#### [What this task involves]
Transcribe the listing below line by line, keeping every word and number unchanged. Leave the pictures out of your copy.

#### [Material for this exercise]
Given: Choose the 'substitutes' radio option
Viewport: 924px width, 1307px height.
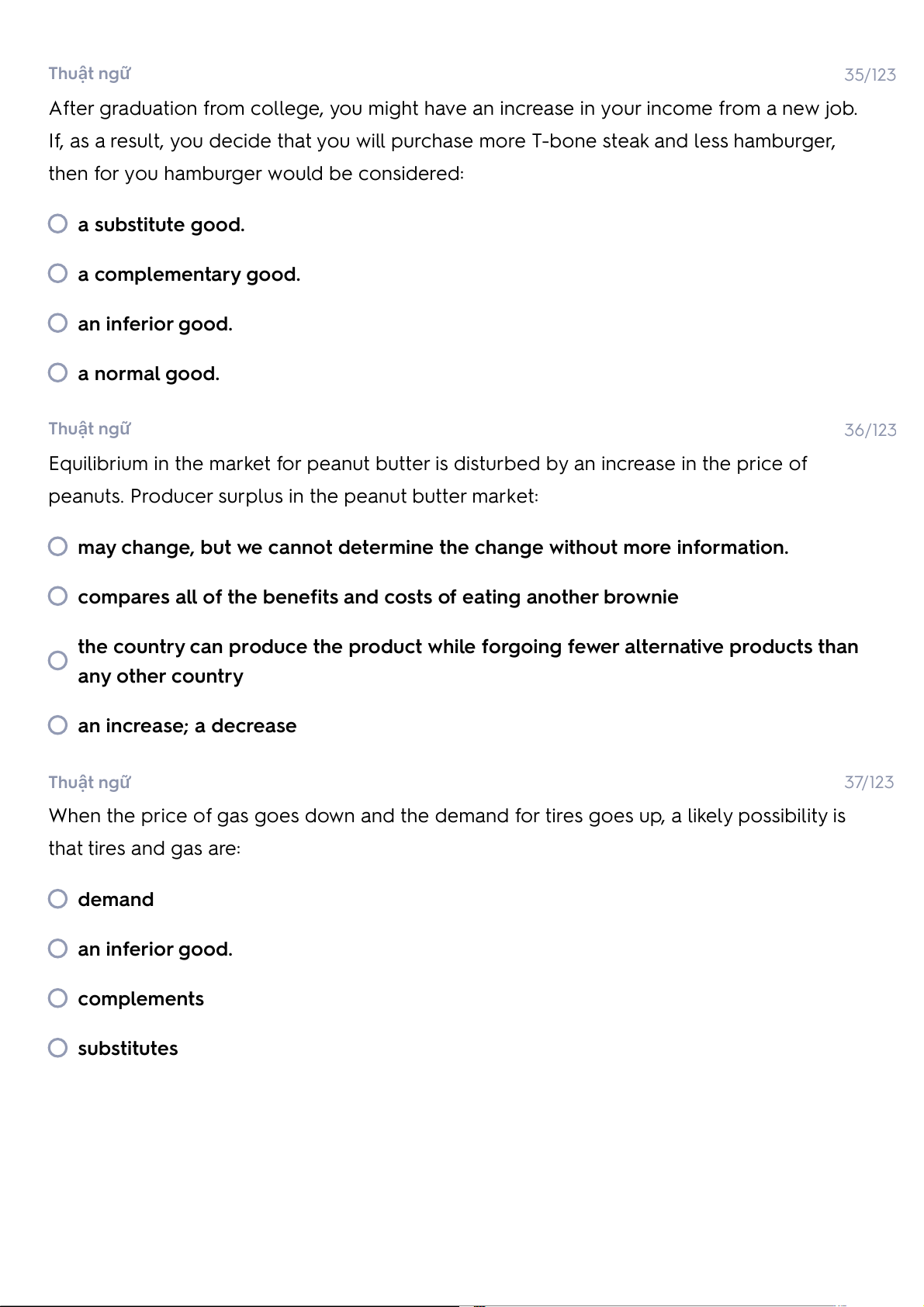Looking at the screenshot, I should [x=58, y=1048].
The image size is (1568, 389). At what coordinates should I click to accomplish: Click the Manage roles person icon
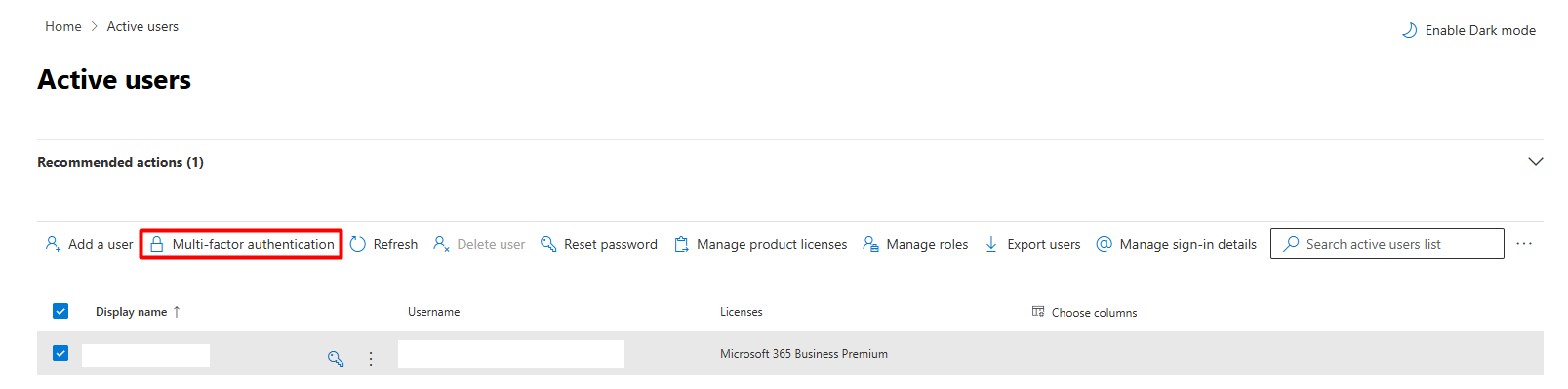click(x=870, y=244)
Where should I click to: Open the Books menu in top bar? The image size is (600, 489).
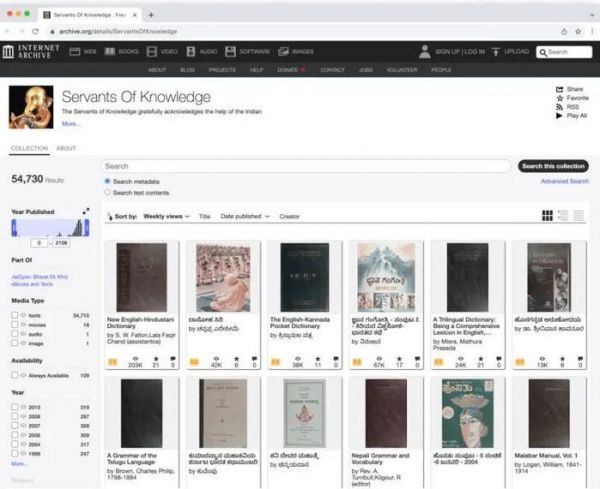(x=122, y=51)
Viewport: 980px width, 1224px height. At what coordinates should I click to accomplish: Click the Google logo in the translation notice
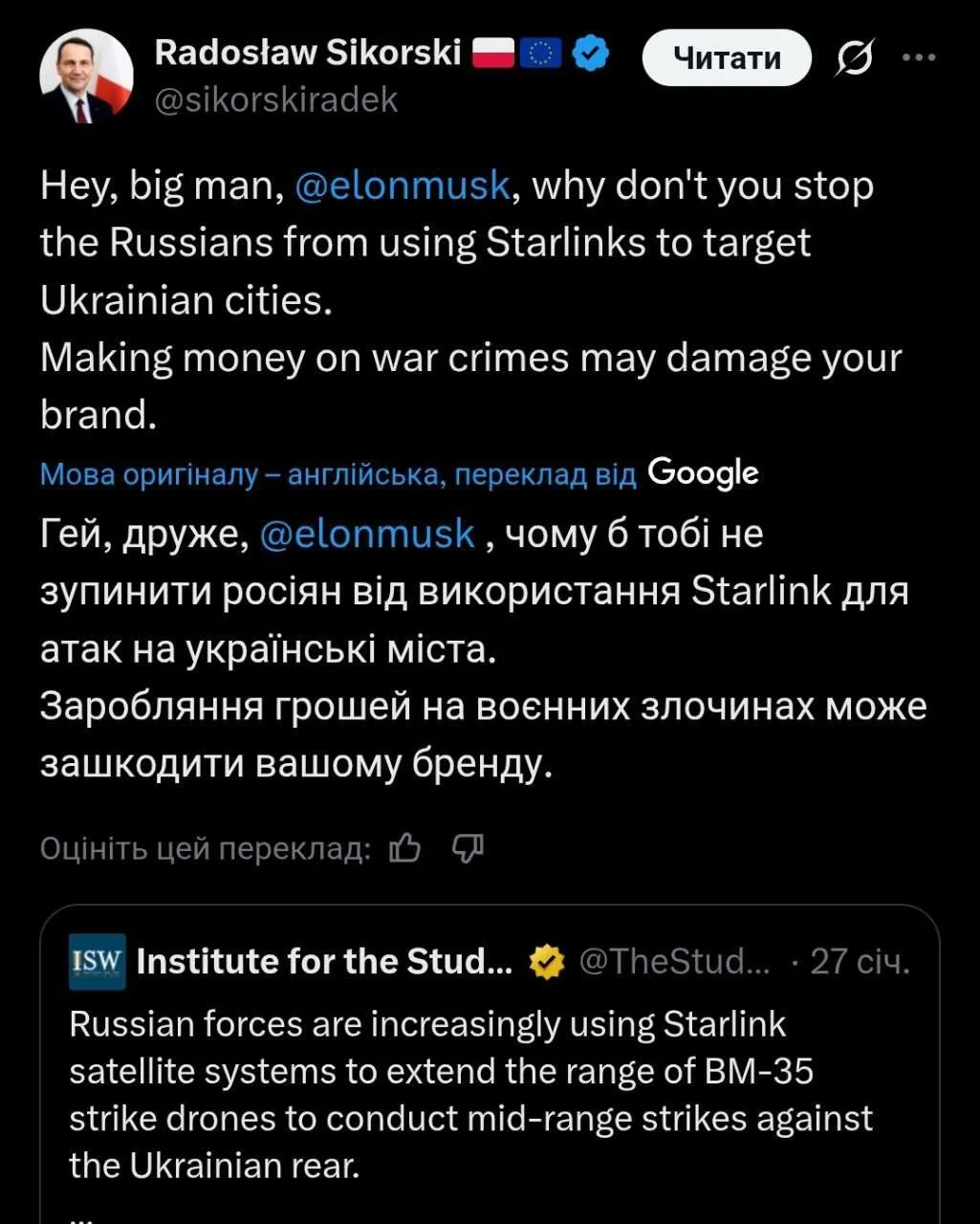click(703, 472)
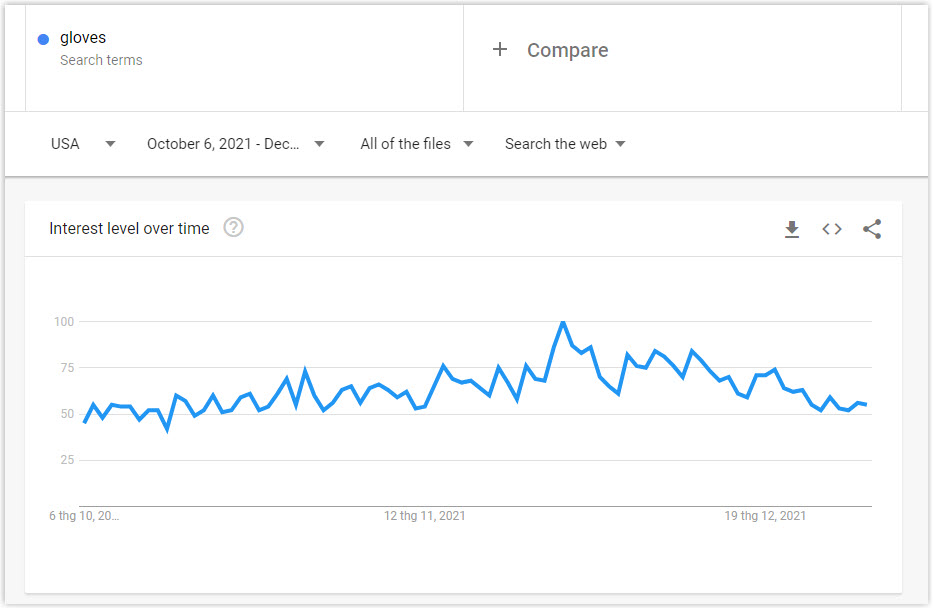Click the 19 thg 12, 2021 axis label
This screenshot has width=933, height=609.
pyautogui.click(x=765, y=516)
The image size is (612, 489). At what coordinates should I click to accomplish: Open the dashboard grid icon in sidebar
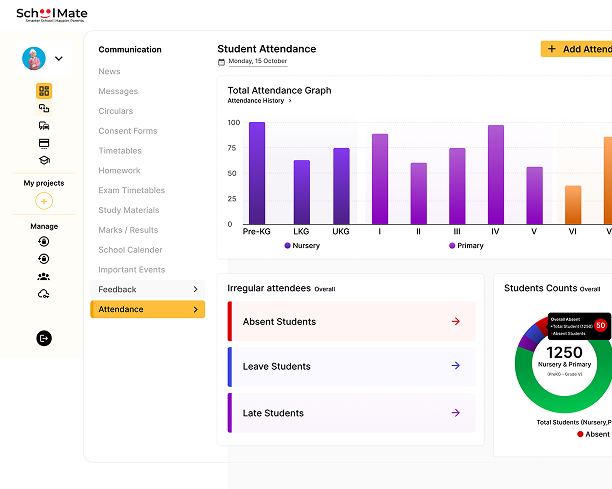[x=44, y=91]
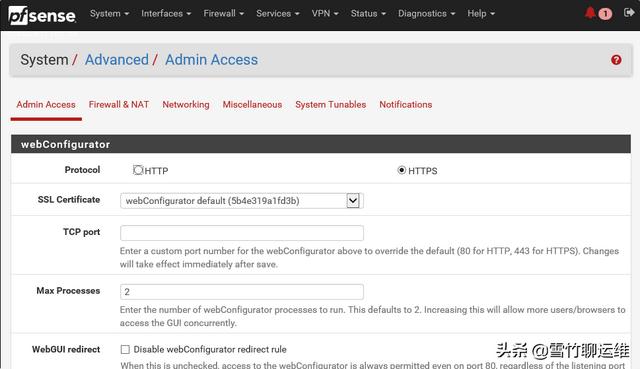This screenshot has width=640, height=369.
Task: Click the TCP port input field
Action: click(x=242, y=233)
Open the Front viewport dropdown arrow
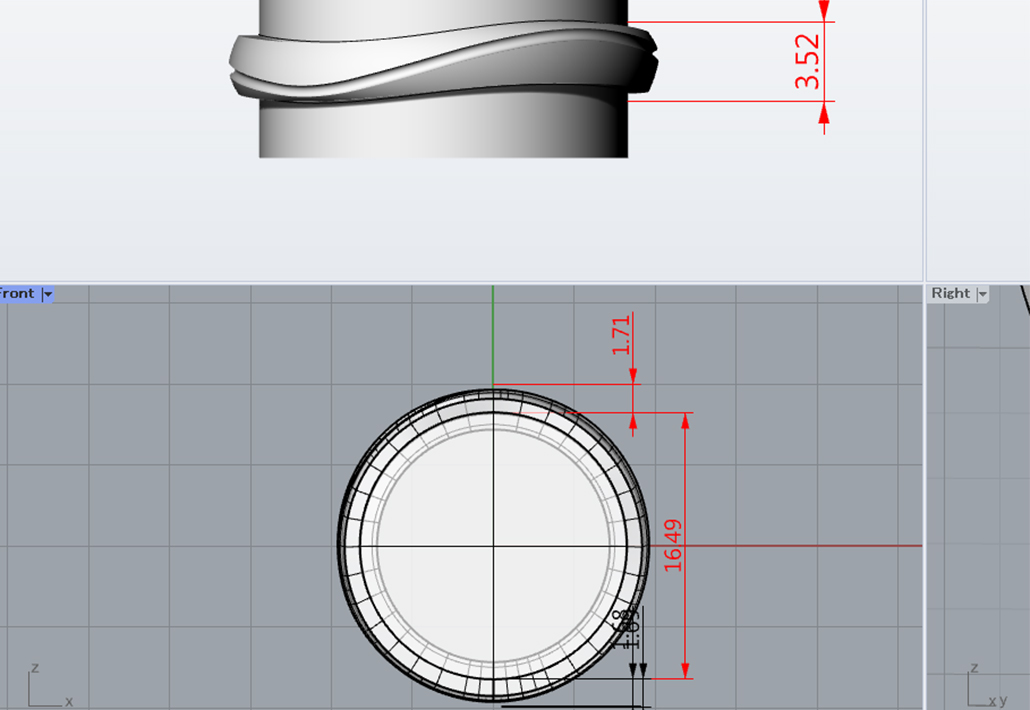The width and height of the screenshot is (1030, 710). [47, 294]
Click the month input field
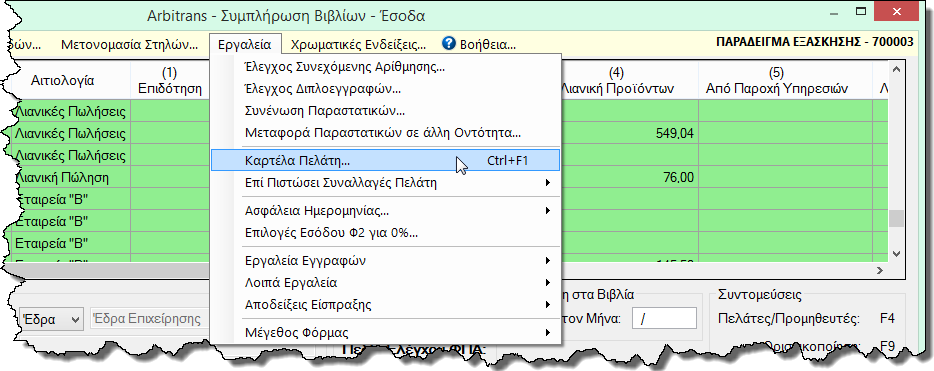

#### [In response]
Given: Choose the 'substitutes' radio option
Viewport: 924px width, 1307px height.
Looking at the screenshot, I should [x=58, y=1048].
The image size is (1568, 389). At what coordinates should I click to accomplish: Click the Manage roles person icon
click(x=870, y=244)
Where should I click to: Open the Books menu in top bar? The image size is (600, 489).
(x=122, y=51)
Viewport: 980px width, 1224px height. At what coordinates should I click to accomplish: Click the Google logo in the translation notice
click(703, 472)
Click the 19 thg 12, 2021 axis label
This screenshot has width=933, height=609.
pyautogui.click(x=765, y=516)
The image size is (612, 489). At what coordinates should I click to accomplish: Open the dashboard grid icon in sidebar
[x=44, y=91]
This screenshot has width=640, height=369.
Task: Click the TCP port input field
Action: click(x=242, y=233)
Open the Front viewport dropdown arrow
The width and height of the screenshot is (1030, 710). [47, 294]
Click the month input field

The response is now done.